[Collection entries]
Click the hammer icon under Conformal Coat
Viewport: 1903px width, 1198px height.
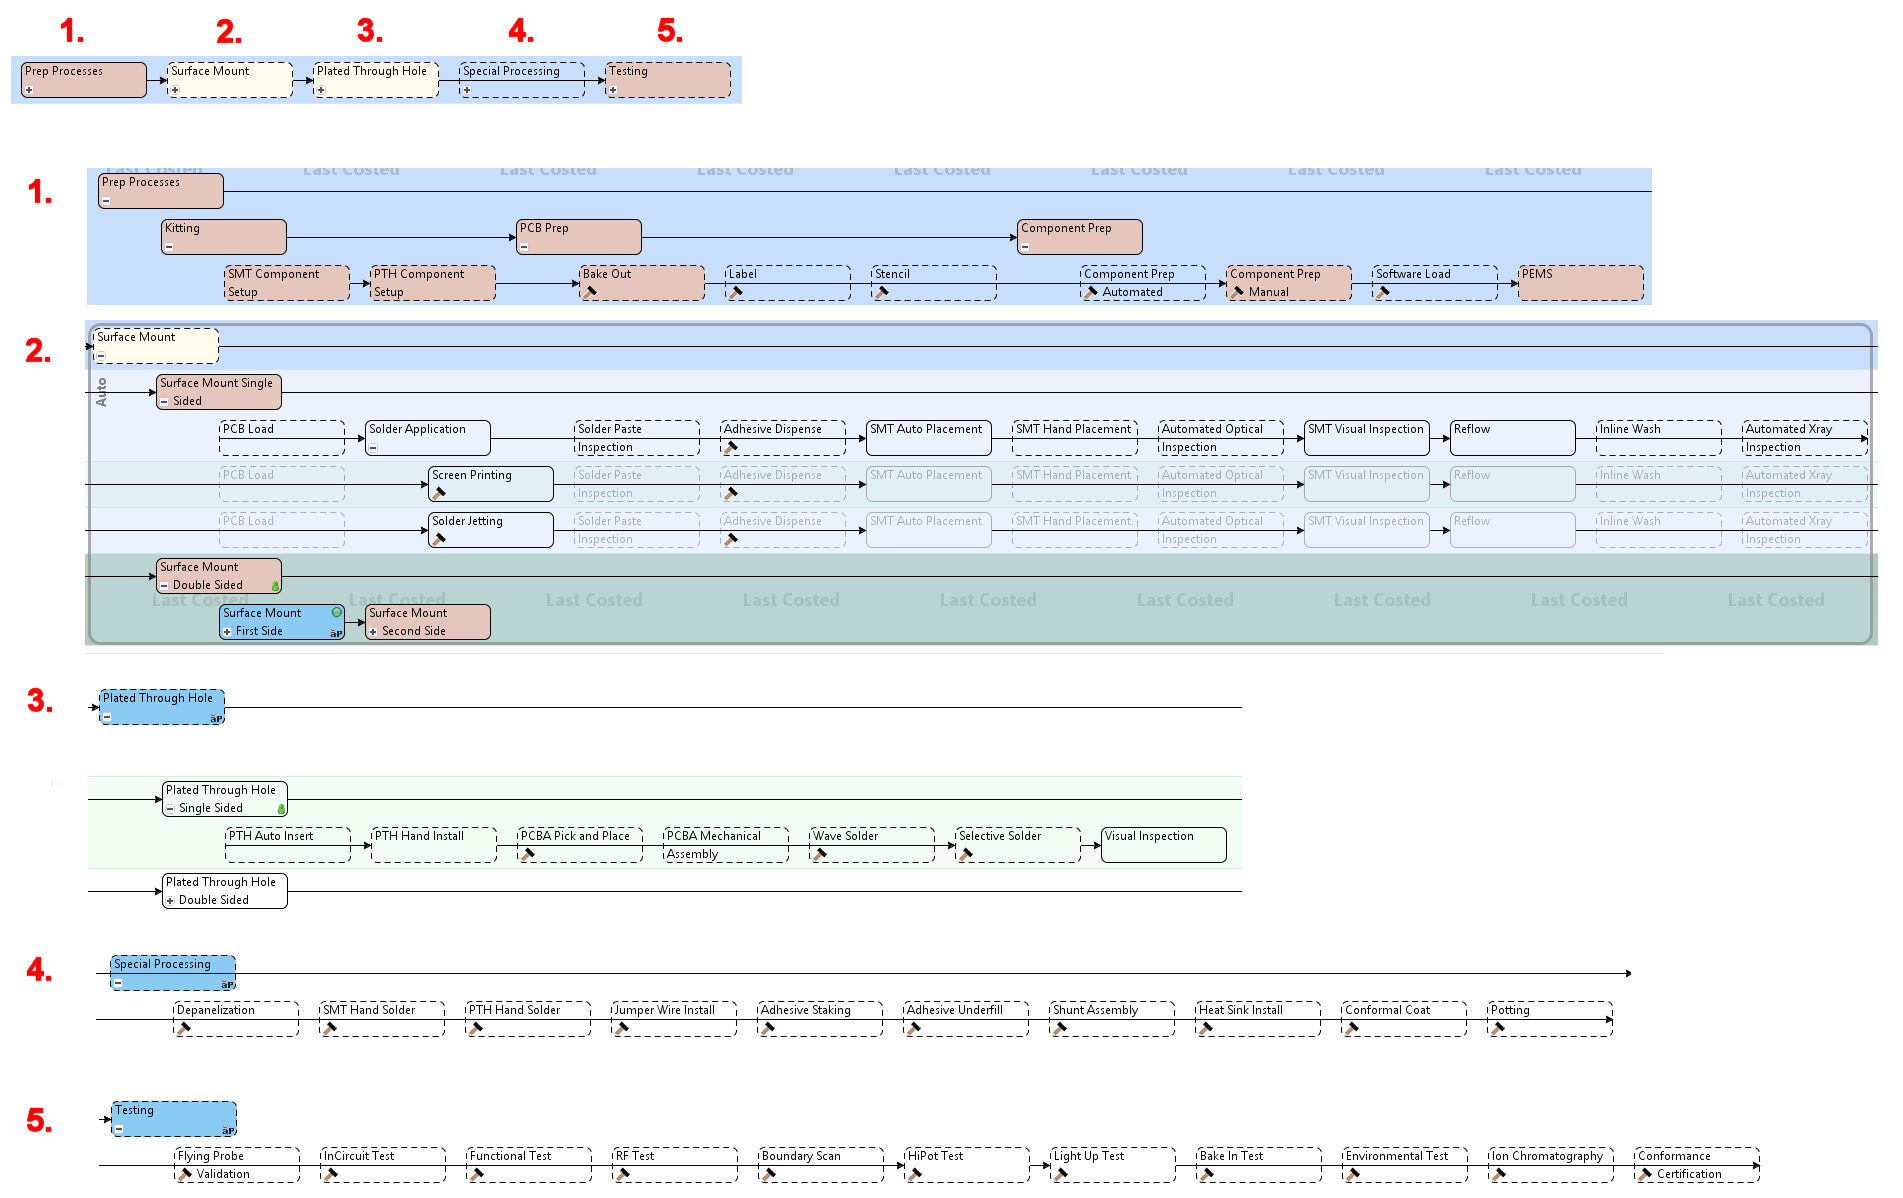pos(1352,1028)
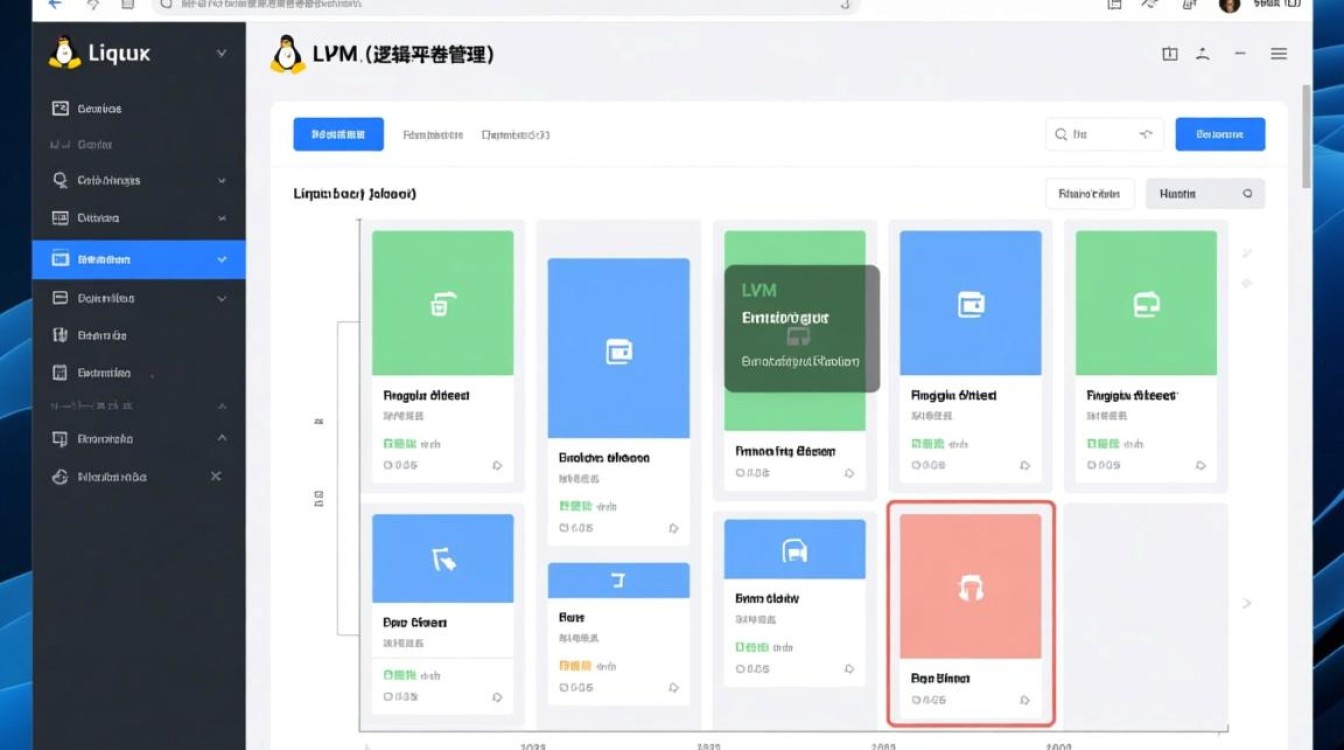Close the last sidebar item using its X
The width and height of the screenshot is (1344, 750).
pyautogui.click(x=215, y=477)
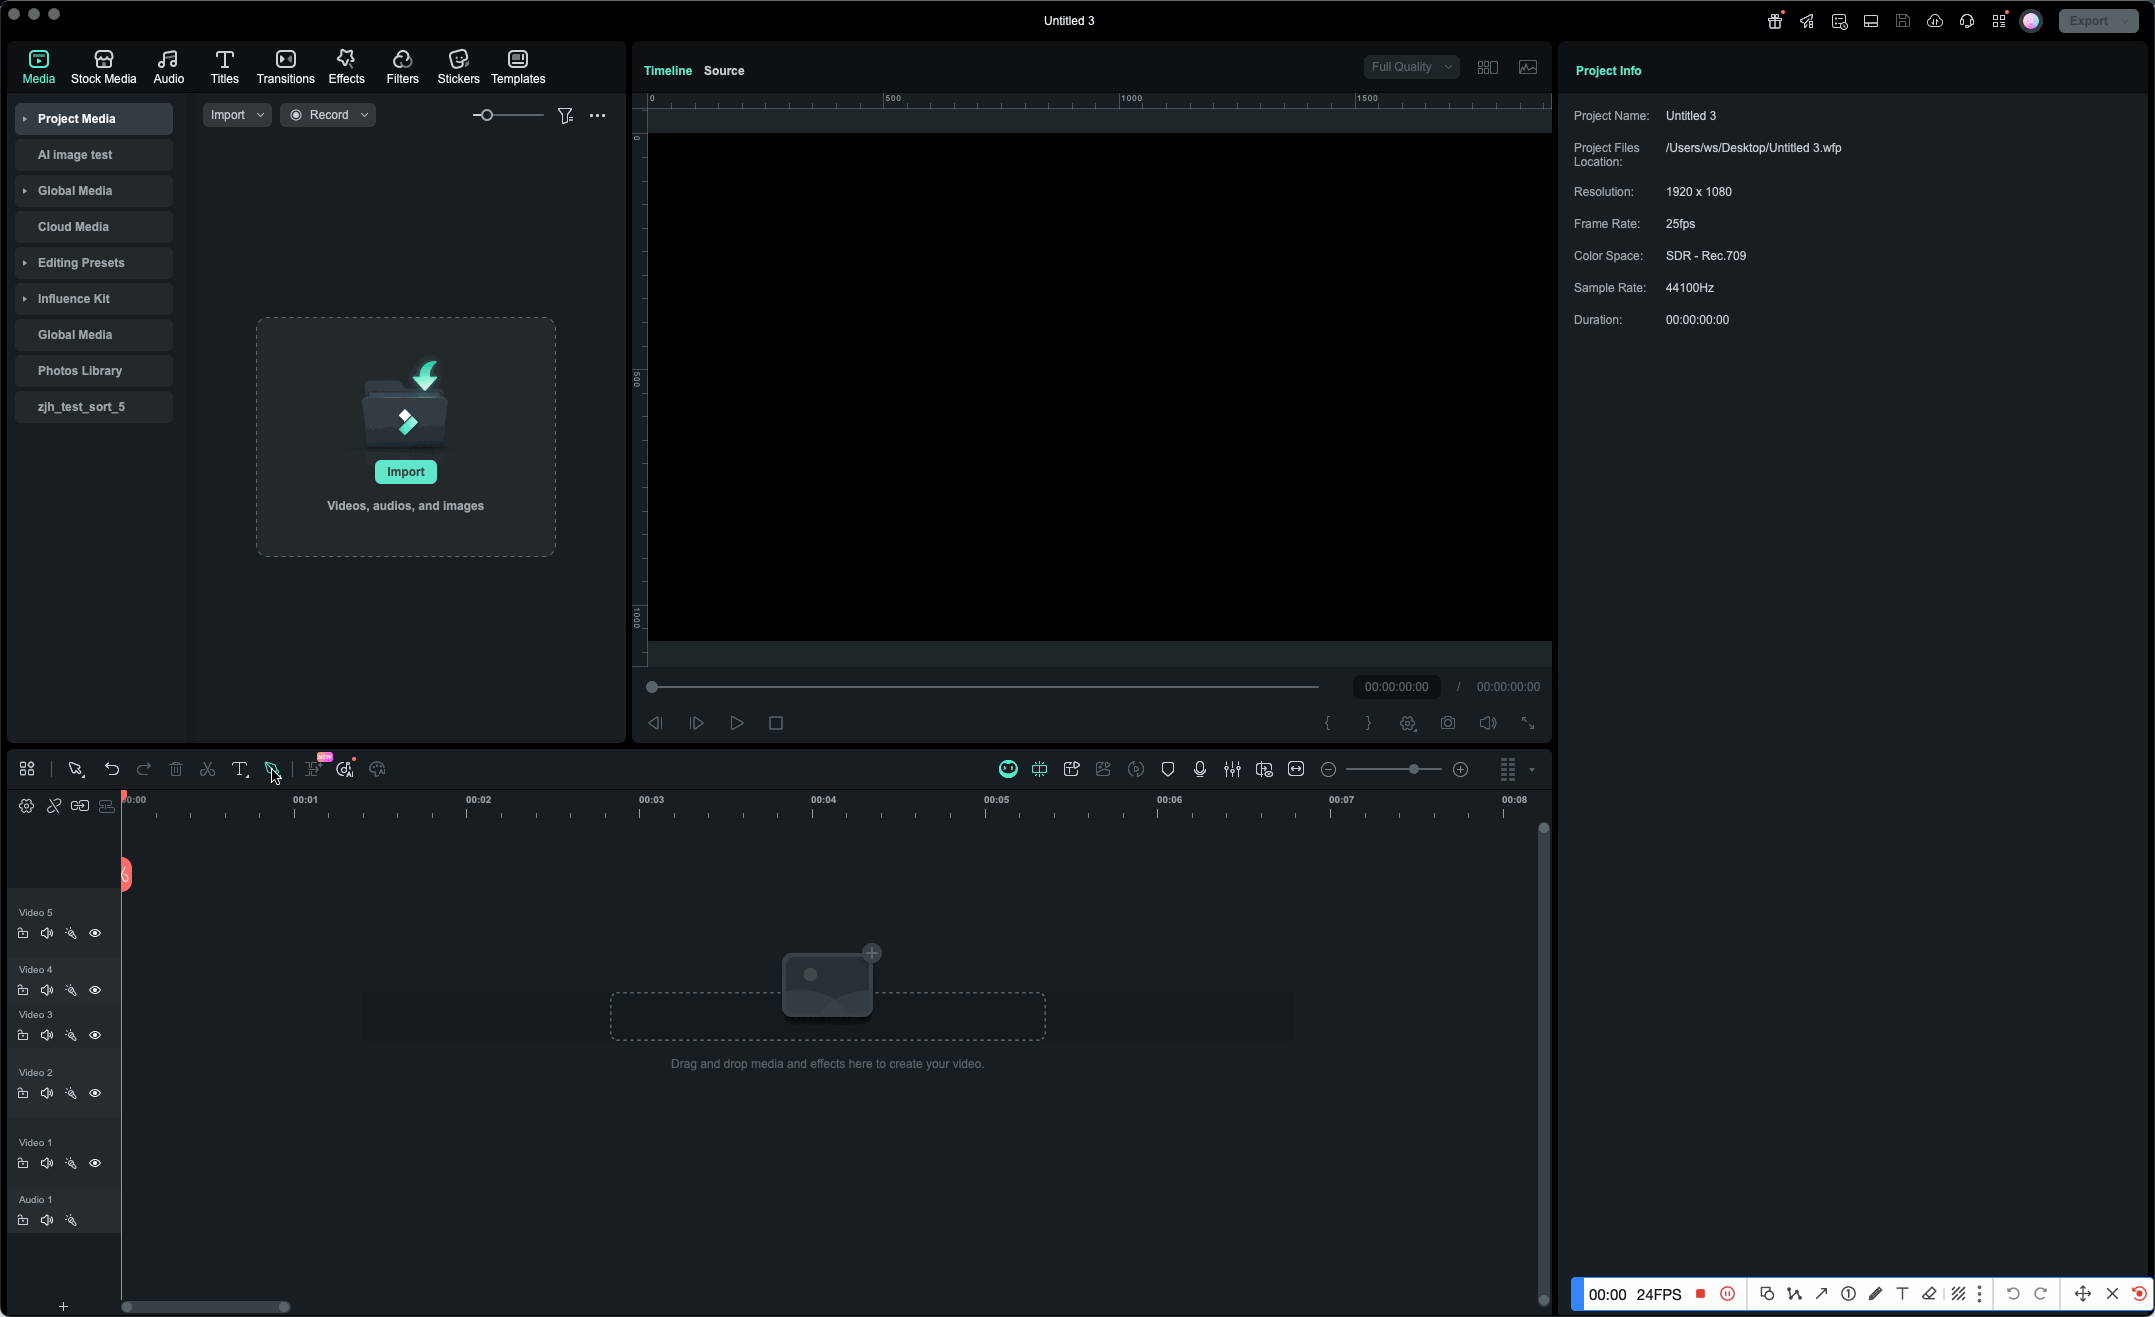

[Task requirements] Format the text in the rows above as a JSON list of strings, one string per line, with blank lines skipped and the pictures left out.

[Exercise response]
[
  "Click the hammer icon under Conformal Coat",
  "Viewport: 1903px width, 1198px height.",
  "pos(1352,1028)",
  "Close the last sidebar item using its X",
  "The width and height of the screenshot is (1344, 750).",
  "pyautogui.click(x=215, y=477)"
]